Your schema needs to be modelled around your domain, because that will dictate what your application usage patterns actually are. That will determine wether using a document database is feasible or not. If not, then there isn’t any design cleverness that can save you.
This was quite the lopsided comparison - a document store just doesn't get fair competition in a relational setting. Additionally, both the SQL and the MongoDB queries appear unnecessarily complicated (or inefficient) for the examples they illustrate.
Is this actually an objective truth? "relational" just refers to the relation within the table, it's less about having a database system with good inter-table relationship handling. It happens to be that a lot of the things we think about as relational are OLTP and have good fkeys, etc.
Is there any real reason why a document store can't have good joins between collections? If you index the lookup keys, I don't understand what about the underlying document model would make joining impossible to optimize as well as a relational model.
I don't think most document stores enforce foreign key relationships (and hence consistency) like RDBMS do, so in practice that would make joins difficult.
Is joining on an fkey any more performant than without it assuming the same indexing is applied?
When you say difficult do you mean from a developer ergonomics standpoint (knowing there's data integrity), or from a database optimizability standpoint?
The former. You have a guarantee of consistency, whereas otherwise you must adjust for this in your application code. Database performance wise I agree they are equivalent.
This does feel like an article that would have made more sense in 2013 or so, back when the habit of mistaking a document store for a database was much more widespread.
Because lots of people are still using it.
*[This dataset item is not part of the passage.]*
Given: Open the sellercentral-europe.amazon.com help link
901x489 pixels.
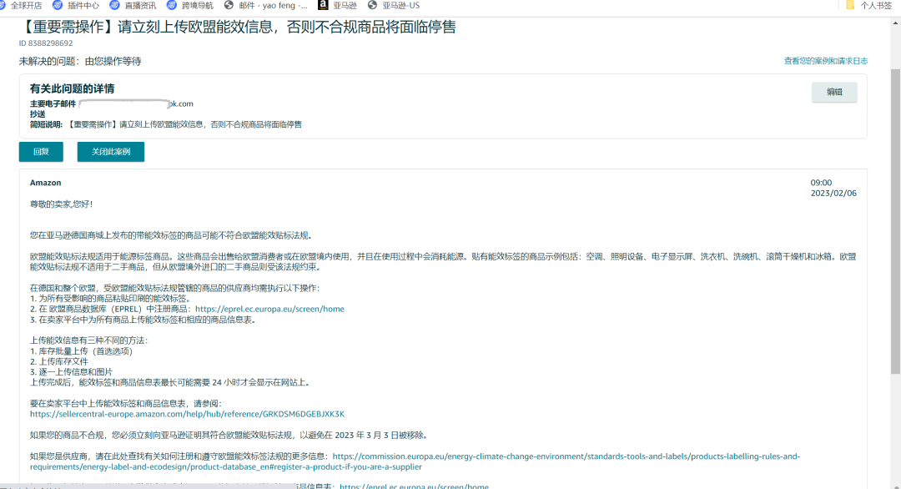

In Q1 2020 they 89m in revenue, up from 50m in Q1 2019. Just because something is bad technically doesn't mean people will immediately abandon it. See: php.
While I understand is tempting to easily conclude that this is apples-to-oranges or that "obviously a relational database is better at data relationships", I recommend to dive deeper into the topic.
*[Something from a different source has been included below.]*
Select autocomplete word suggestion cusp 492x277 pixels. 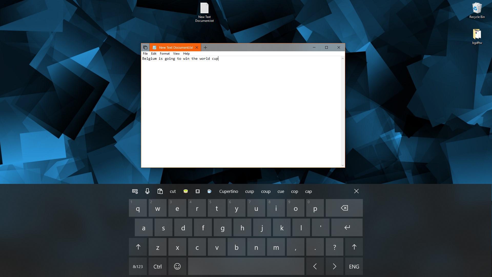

First of all, almost all data models you may think of are in some or another way relational (call it "related data", if you prefer). So any database, RDBMS or NoSQL or whatever, will need to deal with data that is related to other bits of data. So this is, from this perspective, very apples-to-apples IMHO.
Second, and regardless of the above statement, the exercise here is to model a data model that is, necessarily, two (or three) pieces of related data. And actually we considered the two models that MongoDB themselves consider for data modelling: embedded and reference. This is explained in the post and references to official MongoDB documentation are provided.
Third: benchmark is open and public. The repository also contains all the query examples used in the post. If anyone considers that there's a better way to represent this data model (problem statement), that would still answer all the "business" questions (queries) considered in the post, please send a Merge Request to the repository. We will be very happy to analyze it.
All in all, this is an exercise of data modeling, for a given dataset. MongoDB requires data modeling, is not "schema-less", and this is pervasive through their official documentation. The reference model, and their $lookup operator, are not a corner case nor a hidden downplayed option. It is a first-class operation, well advertised. But its complexity, performance and rewriting needs to adapt to changes are what are not, apparently, advertised, after our observations.